# Raw records start

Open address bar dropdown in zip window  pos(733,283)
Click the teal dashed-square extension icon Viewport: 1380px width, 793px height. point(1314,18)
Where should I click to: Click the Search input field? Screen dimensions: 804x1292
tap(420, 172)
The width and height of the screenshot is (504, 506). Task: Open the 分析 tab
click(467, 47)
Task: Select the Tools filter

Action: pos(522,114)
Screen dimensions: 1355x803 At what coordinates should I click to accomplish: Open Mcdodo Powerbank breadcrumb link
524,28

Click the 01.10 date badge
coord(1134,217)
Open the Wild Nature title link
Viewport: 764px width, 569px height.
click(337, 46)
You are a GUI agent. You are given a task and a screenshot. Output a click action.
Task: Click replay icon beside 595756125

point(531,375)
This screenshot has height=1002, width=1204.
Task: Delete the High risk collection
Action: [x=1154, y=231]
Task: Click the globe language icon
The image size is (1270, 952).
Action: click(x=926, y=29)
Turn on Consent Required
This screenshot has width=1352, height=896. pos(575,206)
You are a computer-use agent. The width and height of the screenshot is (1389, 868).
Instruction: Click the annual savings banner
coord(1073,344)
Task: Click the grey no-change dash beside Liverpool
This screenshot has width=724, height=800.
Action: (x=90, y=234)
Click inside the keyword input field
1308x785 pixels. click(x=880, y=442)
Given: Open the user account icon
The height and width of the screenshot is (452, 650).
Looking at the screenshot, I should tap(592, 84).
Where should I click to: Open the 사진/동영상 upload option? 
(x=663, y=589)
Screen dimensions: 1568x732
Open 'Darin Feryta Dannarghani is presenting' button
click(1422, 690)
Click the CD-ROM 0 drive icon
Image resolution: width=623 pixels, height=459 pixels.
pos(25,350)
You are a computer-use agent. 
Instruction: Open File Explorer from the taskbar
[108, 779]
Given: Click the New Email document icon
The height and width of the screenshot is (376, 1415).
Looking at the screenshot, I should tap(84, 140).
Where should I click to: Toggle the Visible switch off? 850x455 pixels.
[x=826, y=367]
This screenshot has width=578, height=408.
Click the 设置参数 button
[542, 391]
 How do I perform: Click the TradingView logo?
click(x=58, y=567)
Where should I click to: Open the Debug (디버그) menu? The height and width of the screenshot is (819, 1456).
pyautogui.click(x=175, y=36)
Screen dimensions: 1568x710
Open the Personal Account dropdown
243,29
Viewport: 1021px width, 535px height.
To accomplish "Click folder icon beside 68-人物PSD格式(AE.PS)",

# Raw records end

• Short problem: Rewrite all the entries above as a numbered list, leaving out the blank lines.

• Completed exercise:
1. Open address bar dropdown in zip window  pos(733,283)
2. Click the teal dashed-square extension icon Viewport: 1380px width, 793px height. point(1314,18)
3. Where should I click to: Click the Search input field? Screen dimensions: 804x1292
4. tap(420, 172)
5. The width and height of the screenshot is (504, 506). Task: Open the 分析 tab
6. click(467, 47)
7. Task: Select the Tools filter
8. Action: pos(522,114)
9. Screen dimensions: 1355x803 At what coordinates should I click to accomplish: Open Mcdodo Powerbank breadcrumb link
10. 524,28
11. Click the 01.10 date badge
12. coord(1134,217)
13. Open the Wild Nature title link
14. Viewport: 764px width, 569px height.
15. click(337, 46)
16. You are a GUI agent. You are given a task and a screenshot. Output a click action.
17. Task: Click replay icon beside 595756125
18. point(531,375)
19. This screenshot has height=1002, width=1204.
20. Task: Delete the High risk collection
21. Action: [x=1154, y=231]
22. Task: Click the globe language icon
23. The image size is (1270, 952).
24. Action: click(x=926, y=29)
25. Turn on Consent Required
26. This screenshot has width=1352, height=896. pos(575,206)
27. You are a computer-use agent. The width and height of the screenshot is (1389, 868).
28. Instruction: Click the annual savings banner
29. coord(1073,344)
30. Task: Click the grey no-change dash beside Liverpool
31. This screenshot has width=724, height=800.
32. Action: (x=90, y=234)
33. Click inside the keyword input field
34. 1308x785 pixels. click(x=880, y=442)
35. Given: Open the user account icon
36. The height and width of the screenshot is (452, 650).
37. Looking at the screenshot, I should tap(592, 84).
38. Where should I click to: Open the 사진/동영상 upload option? 
39. (x=663, y=589)
40. Screen dimensions: 1568x732
41. Open 'Darin Feryta Dannarghani is presenting' button
42. click(1422, 690)
43. Click the CD-ROM 0 drive icon
44. Image resolution: width=623 pixels, height=459 pixels.
45. pos(25,350)
46. You are a computer-use agent. 
47. Instruction: Open File Explorer from the taskbar
48. [108, 779]
49. Given: Click the New Email document icon
50. The height and width of the screenshot is (376, 1415).
51. Looking at the screenshot, I should tap(84, 140).
52. Where should I click to: Toggle the Visible switch off? 850x455 pixels.
53. [x=826, y=367]
54. This screenshot has width=578, height=408.
55. Click the 设置参数 button
56. [542, 391]
57.  How do I perform: Click the TradingView logo?
58. click(x=58, y=567)
59. Where should I click to: Open the Debug (디버그) menu? The height and width of the screenshot is (819, 1456).
60. pyautogui.click(x=175, y=36)
61. Screen dimensions: 1568x710
62. Open the Personal Account dropdown
63. 243,29
64. Viewport: 1021px width, 535px height.
65. To accomplish "Click folder icon beside 68-人物PSD格式(AE.PS)",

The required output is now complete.